Following the PacBio standard analysis pipeline, 66,046 polished consensus sequences were obtained, while Illumina data were assembled into 140,601 unigenes with Trinity software. Then, these output sequences from the two analytical routes were merged. After removing redundant data with CD-HIT software, a total of 140,157 final unigenes were obtained. After functional annotation, five 2,3-oxidosqualene cyclase genes, 145 cytochrome P450 genes and 254 UDP-glycosyltransferase genes were selected for the screening of genes involved in gypenoside biosynthesis. Using phylogenetic analysis, several genes were divided into the same subfamilies or closely related evolutionary branches with characterized enzymes involved in ginsenoside biosynthesis. Using real-time PCR technology, their expression patterns were investigated in different tissues and at different times after methyl jasmonate induction. Since the genes in the same biosynthetic pathway are generally coexpressed, we speculated that GpOSC1, GpCYP89, and GpUGT35 were the leading candidates for gypenoside biosynthesis. In addition, six GpWRKYs and one GpbHLH might play a possible role in regulating gypenoside biosynthesis.
We developed a hybrid sequencing strategy to obtain longer length transcriptomes with increased accuracy, which will greatly contribute to downstream gene screening and characterization, thus improving our ability to elucidate secondary metabolite biosynthetic pathways.
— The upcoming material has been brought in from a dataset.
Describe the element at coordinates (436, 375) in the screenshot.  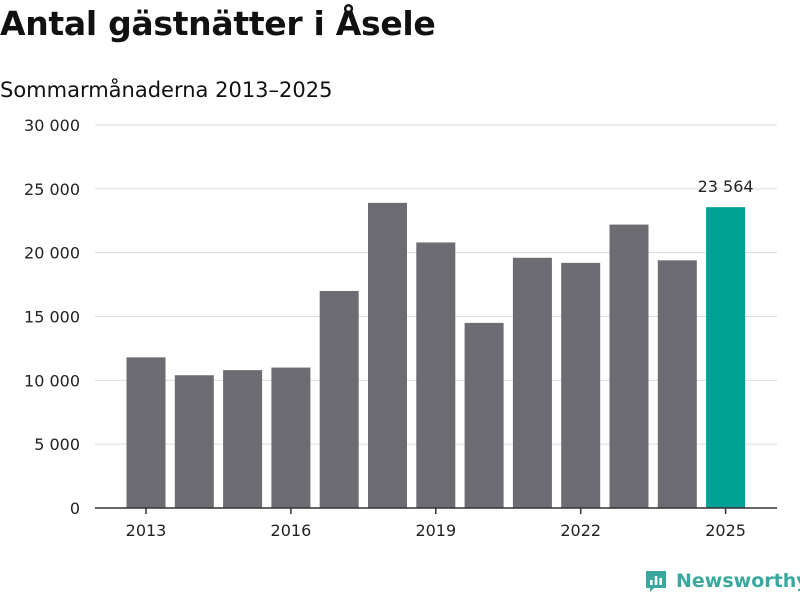
I see `bar-2019` at that location.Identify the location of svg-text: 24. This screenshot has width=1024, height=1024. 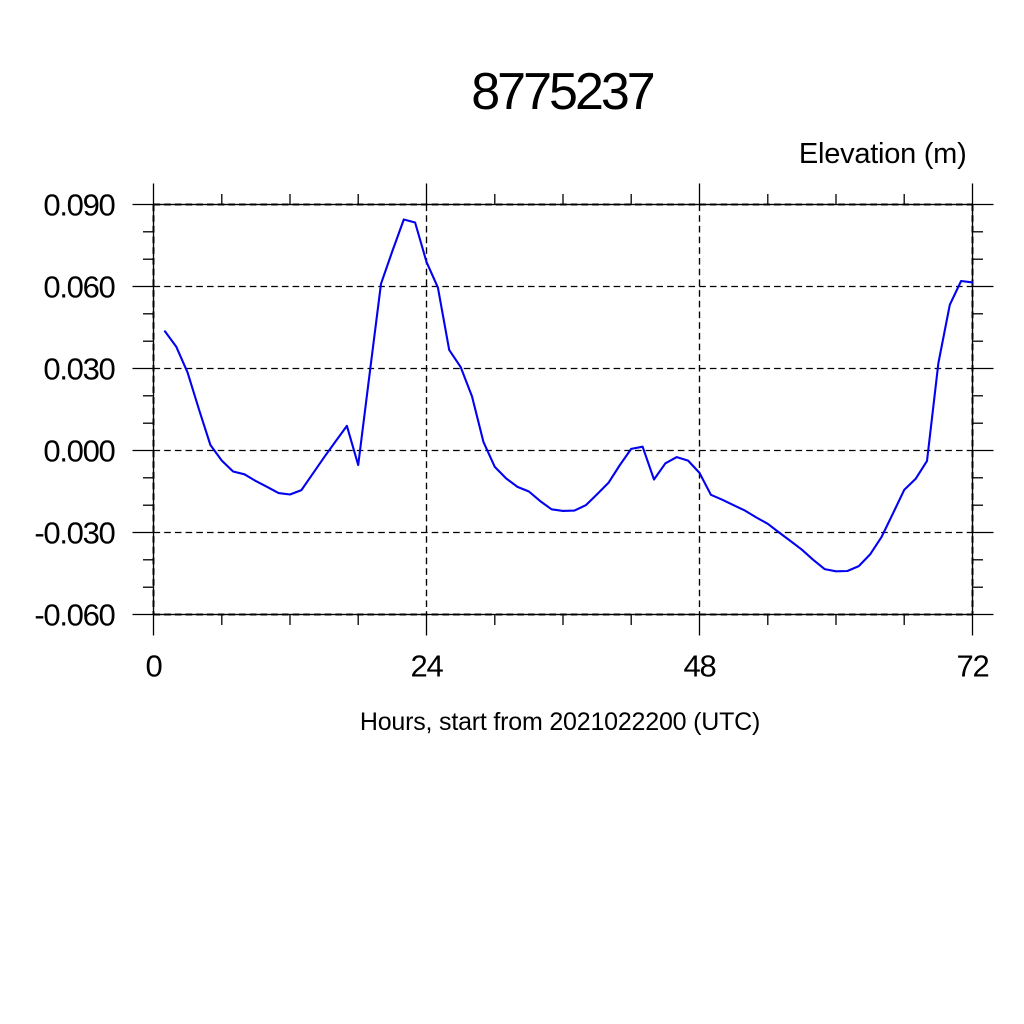
(428, 666).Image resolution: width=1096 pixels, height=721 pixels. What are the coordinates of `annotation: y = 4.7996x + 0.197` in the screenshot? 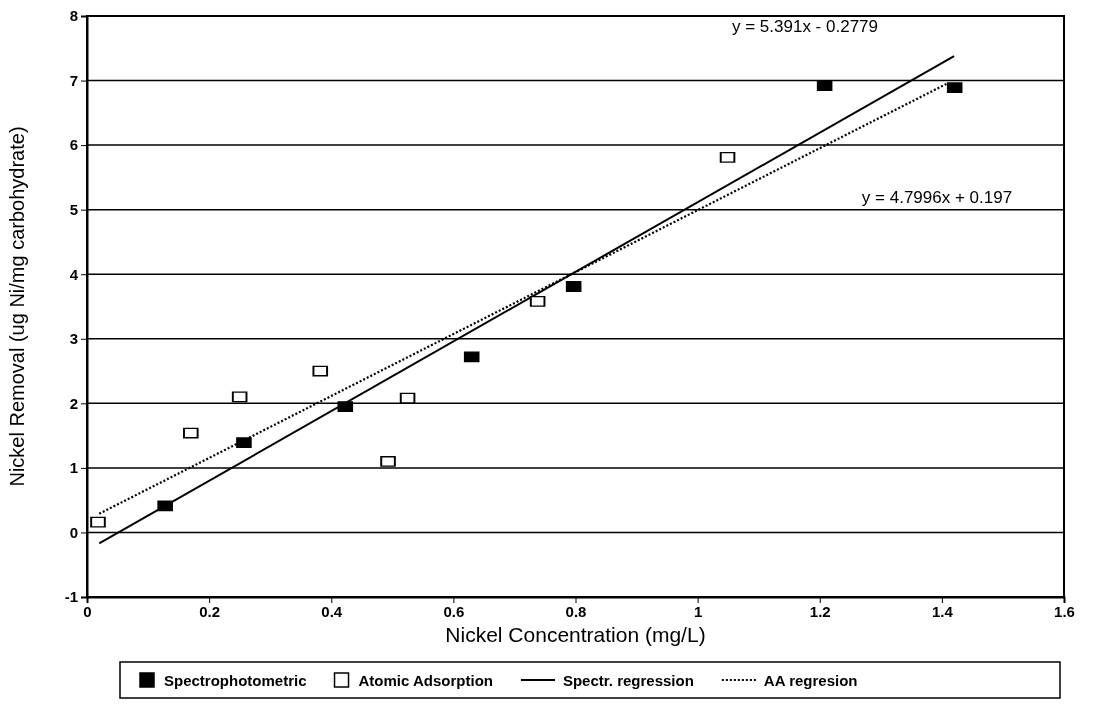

With this strategy, we found several candidate genes that may be involved in gypenoside biosynthesis, which laid an important foundation for the elucidation of this biosynthetic pathway, thus greatly contributing to further research in metabolic regulation, synthetic biology and molecular breeding in this species.
绞股蓝皂苷是绞股蓝中的一组三萜皂苷,与人参属中的人参皂苷相同或非常相似。已经鉴定出几种参与人参皂苷生物合成的酶,这为阐明绞股蓝皂苷生物合成途径提供了重要线索。我们假设绞股蓝皂苷和人参皂苷可能具有相似的生物合成机制,并且两条途径中的相应酶在序列上可能具有相当大的相似性。为了进一步了解绞股蓝皂苷的生物合成,我们采用混合测序策略对绞股蓝转录组进行测序,然后通过构建系统发育树和基因表达分析来确定该途径中的候选基因。
按照 PacBio 标准分析流程,获得了 66046 个经过抛光的一致序列,而 Illumina 数据则使用 Trinity 软件组装成 140601 个 unigenes。然后,将这两条分析途径的输出序列合并。使用 CD-HIT 软件去除冗余数据后,共获得 140157 个最终的 unigenes。经过功能注释,选择了 5 个 2,3-氧化鲨烯环化酶基因、145 个细胞色素 P450 基因和 254 个 UDP-糖基转移酶基因,用于筛选绞股蓝皂苷生物合成相关基因。通过系统发育分析,将一些基因分为同一亚家族或与参与人参皂苷生物合成的特征酶密切相关的进化分支。使用实时 PCR 技术,在不同组织和茉莉酸甲酯诱导后的不同时间研究了它们的表达模式。由于同一生物合成途径中的基因通常共表达,我们推测 GpOSC1、GpCYP89 和 GpUGT35 是绞股蓝皂苷生物合成的主要候选基因。此外,六个 GpWRKY 和一个 GpbHLH 可能在调节绞股蓝皂苷生物合成中发挥作用。
我们开发了一种混合测序策略,以获得更长的转录组,提高准确性,这将极大地有助于下游基因的筛选和表征,从而提高我们阐明次生代谢物生物合成途径的能力。通过这种策略,我们发现了一些可能参与绞股蓝皂苷生物合成的候选基因,这为阐明该生物合成途径奠定了重要基础,从而极大地促进了该物种在代谢调控、合成生物学和分子育种方面的进一步研究。